I was up. My gun! Elmo read my thoughts. He shrugged two bony shoulders and handed me his .357 magnum. “I took it off the church steps last n-night,” he said. I passed it back to him with a ‘sh’ sound on my lips and remembered the car.

“Fatso, did you empty the trunk?” He shook his head as I thought of the Monkey twins’ guns: a couple of .9mm automatics and an auto-shotgun. Perfect.

“B-but, Boss?” Elmo shook his head. “I, we should wait for the Father. He’s got food and you is—are sick.”

“No time to explain, Elmo. Come on.” I pushed past him and he followed, case in hand. We ran down the hallway, and out onto the steps before the church. The sky was gray and cloudy; a few damp spots remained on the concrete. I scanned the area.

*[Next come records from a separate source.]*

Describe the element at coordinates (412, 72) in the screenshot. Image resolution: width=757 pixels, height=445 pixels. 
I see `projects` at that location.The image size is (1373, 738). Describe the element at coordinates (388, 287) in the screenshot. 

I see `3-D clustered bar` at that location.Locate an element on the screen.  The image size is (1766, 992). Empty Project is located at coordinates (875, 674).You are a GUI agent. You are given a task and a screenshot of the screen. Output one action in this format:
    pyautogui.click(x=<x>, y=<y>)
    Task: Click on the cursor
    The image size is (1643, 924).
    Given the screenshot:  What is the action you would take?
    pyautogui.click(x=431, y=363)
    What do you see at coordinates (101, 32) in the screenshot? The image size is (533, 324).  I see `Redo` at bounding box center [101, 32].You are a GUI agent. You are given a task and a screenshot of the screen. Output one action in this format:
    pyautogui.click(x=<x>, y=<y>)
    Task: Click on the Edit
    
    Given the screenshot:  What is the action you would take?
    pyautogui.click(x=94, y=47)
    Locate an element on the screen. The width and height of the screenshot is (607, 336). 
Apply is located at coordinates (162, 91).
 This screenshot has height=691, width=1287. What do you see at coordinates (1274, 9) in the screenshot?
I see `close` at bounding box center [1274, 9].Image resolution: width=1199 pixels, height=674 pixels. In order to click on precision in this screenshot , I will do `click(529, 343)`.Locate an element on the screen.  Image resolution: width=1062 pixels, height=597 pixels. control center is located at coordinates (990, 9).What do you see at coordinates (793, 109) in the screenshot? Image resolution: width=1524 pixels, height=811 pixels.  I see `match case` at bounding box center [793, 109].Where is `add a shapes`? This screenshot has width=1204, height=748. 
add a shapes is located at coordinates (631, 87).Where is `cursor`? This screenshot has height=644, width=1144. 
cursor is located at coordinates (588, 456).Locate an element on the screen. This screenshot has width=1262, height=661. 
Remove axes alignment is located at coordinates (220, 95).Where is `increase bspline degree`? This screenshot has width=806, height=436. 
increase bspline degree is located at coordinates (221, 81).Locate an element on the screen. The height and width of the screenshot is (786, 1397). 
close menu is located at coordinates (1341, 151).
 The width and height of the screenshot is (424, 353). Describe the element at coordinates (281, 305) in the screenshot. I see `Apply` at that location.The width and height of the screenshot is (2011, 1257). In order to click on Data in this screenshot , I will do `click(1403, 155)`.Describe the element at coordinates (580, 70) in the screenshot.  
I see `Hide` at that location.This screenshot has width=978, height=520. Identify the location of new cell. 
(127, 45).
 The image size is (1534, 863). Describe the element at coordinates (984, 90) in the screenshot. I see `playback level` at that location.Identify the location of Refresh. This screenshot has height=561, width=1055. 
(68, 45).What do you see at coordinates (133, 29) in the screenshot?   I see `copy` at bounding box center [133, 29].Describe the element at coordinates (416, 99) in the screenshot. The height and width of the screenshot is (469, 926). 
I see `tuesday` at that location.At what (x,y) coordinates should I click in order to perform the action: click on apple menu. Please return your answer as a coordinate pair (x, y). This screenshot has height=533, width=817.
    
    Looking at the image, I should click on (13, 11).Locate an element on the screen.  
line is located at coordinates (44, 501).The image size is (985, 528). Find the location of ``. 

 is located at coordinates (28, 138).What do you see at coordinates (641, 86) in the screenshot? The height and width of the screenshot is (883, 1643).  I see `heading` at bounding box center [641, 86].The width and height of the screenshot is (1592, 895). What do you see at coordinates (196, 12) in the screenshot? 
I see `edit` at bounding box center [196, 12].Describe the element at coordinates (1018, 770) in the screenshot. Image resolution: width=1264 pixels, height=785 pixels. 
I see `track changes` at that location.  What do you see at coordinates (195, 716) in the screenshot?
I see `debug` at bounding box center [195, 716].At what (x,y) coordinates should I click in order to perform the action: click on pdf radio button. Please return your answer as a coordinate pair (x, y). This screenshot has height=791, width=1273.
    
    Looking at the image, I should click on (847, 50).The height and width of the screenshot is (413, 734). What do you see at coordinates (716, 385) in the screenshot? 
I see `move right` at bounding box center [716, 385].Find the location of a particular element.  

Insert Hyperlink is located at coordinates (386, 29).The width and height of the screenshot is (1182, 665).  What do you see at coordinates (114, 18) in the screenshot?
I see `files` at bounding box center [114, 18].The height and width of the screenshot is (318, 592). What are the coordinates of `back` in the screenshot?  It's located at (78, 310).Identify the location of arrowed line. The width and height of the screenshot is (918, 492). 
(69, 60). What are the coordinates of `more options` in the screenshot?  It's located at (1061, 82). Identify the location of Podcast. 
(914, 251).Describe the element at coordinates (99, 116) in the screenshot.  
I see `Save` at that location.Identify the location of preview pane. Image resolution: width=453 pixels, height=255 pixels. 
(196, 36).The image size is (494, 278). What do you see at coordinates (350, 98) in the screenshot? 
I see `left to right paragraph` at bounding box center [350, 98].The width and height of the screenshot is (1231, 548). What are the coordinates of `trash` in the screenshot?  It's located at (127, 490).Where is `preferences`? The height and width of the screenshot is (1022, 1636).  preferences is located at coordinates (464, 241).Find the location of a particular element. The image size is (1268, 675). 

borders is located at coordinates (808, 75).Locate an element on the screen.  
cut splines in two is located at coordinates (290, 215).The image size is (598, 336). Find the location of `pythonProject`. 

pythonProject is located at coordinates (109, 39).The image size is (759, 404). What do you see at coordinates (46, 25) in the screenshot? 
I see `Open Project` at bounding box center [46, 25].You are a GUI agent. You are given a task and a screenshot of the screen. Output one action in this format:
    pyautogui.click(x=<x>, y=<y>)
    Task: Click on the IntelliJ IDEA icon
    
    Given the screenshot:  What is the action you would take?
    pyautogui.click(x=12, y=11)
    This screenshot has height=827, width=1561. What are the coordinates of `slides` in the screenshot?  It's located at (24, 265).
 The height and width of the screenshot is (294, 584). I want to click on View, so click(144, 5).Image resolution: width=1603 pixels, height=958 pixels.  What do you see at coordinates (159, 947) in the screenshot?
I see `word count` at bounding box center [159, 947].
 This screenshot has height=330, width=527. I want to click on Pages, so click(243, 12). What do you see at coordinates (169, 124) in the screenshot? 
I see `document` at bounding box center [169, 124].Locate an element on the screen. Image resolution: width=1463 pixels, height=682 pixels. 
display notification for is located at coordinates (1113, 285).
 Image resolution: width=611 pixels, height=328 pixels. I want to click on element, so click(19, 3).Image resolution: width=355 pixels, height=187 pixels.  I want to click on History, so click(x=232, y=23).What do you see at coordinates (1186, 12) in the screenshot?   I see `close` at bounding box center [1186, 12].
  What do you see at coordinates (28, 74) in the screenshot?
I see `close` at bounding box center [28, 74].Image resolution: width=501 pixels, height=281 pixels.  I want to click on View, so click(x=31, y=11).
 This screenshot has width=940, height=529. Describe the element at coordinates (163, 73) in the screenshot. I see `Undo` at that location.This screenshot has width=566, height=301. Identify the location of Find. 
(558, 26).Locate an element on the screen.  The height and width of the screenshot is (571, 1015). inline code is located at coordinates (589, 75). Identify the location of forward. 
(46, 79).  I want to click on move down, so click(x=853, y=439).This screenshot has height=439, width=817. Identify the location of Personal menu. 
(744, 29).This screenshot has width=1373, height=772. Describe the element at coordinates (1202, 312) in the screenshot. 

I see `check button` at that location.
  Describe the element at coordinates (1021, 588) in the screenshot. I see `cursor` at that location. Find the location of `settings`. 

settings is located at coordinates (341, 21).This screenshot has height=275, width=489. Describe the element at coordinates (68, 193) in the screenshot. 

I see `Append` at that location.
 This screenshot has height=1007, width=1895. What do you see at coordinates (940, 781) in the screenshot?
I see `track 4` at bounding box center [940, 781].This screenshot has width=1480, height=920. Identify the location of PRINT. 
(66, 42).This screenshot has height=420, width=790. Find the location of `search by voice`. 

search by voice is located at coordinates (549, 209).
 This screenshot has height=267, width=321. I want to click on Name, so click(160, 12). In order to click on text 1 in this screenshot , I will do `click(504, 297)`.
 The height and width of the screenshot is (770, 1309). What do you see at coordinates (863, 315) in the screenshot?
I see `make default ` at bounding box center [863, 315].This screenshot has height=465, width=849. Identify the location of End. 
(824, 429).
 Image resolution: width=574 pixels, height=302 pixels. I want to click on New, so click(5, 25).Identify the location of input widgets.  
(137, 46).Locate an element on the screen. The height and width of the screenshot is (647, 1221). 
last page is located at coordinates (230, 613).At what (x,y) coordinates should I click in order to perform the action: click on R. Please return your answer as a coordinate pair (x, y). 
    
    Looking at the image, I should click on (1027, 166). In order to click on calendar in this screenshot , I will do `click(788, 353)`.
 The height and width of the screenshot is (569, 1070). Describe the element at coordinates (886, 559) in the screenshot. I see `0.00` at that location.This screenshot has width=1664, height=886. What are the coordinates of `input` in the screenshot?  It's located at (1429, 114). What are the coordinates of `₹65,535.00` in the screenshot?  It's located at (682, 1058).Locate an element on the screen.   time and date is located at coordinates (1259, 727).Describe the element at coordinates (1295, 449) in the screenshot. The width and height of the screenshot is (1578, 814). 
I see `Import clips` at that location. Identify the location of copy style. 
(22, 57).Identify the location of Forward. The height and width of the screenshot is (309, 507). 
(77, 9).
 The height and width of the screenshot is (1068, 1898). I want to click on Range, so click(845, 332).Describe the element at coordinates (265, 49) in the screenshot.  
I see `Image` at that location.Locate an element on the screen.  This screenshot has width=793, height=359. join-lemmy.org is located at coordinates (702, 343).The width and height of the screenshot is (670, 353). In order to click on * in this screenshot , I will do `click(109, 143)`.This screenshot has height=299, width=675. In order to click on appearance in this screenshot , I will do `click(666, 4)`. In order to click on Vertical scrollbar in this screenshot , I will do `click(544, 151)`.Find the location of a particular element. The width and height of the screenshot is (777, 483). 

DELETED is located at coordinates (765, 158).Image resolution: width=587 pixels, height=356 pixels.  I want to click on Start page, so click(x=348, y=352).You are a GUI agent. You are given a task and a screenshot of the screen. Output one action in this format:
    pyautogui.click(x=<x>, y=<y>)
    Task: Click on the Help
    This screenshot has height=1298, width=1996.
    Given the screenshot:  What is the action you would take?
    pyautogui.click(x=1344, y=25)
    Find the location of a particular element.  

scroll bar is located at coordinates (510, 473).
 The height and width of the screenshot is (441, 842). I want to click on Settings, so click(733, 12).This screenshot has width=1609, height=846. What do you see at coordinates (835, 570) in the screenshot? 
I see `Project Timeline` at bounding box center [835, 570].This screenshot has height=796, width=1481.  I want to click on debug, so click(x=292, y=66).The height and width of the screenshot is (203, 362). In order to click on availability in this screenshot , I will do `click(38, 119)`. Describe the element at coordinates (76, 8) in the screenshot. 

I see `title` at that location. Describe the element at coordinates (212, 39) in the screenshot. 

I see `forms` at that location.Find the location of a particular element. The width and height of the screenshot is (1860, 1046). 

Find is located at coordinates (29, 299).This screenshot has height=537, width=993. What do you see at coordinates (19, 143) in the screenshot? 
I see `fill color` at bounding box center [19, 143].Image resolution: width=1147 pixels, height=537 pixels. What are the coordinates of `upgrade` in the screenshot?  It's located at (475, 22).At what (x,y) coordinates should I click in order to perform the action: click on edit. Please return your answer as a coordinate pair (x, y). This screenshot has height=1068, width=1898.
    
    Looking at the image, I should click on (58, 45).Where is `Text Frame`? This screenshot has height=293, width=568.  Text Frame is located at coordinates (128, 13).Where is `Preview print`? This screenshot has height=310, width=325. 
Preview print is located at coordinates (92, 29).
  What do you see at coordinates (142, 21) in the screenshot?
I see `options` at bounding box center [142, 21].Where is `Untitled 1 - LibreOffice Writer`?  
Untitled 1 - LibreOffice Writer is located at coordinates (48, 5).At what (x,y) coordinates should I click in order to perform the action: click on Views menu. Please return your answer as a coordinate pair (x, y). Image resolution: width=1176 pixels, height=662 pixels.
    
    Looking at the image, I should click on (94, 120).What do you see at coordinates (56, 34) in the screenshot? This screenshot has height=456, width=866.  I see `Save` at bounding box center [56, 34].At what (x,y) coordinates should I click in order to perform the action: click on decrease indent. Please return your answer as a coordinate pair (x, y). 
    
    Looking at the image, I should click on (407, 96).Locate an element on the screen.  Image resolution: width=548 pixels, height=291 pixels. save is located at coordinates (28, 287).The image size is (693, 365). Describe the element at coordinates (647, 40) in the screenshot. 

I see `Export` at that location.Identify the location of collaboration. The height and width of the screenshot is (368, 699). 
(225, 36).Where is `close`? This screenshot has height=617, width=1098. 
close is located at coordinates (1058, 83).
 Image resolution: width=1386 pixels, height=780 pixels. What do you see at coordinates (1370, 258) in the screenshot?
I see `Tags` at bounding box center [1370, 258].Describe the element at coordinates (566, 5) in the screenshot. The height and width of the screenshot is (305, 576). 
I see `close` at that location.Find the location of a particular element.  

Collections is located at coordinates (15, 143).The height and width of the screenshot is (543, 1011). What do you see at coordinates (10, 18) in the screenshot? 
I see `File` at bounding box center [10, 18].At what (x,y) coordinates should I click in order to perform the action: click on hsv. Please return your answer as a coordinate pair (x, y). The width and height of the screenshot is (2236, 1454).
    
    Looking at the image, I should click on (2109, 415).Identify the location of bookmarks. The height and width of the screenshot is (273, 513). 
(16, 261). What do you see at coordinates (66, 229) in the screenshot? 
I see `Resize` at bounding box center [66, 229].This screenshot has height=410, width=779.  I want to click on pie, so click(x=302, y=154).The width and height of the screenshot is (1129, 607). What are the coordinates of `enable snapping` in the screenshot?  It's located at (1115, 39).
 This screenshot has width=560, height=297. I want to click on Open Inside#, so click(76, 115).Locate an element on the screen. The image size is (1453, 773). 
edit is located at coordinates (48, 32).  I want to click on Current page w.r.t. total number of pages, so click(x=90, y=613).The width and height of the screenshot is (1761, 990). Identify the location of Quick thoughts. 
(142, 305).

“Come on!” I scrambled ahead of Elmo. He followed as quickly as he could. His legs moved jerkily. “Come on!” I shouted again. The car was sitting at the curb like a badly landed airplane. Bullet holes pocked its length. A great dark stain seeped from beneath it.

I ran to the trunk, and then waited an impatient second for Elmo to hobble up to me. He jangled the keys in the lock, and the trunk popped open. I snatched an automatic, checked the clip for bullets and slid it into my pink skipping rope belt.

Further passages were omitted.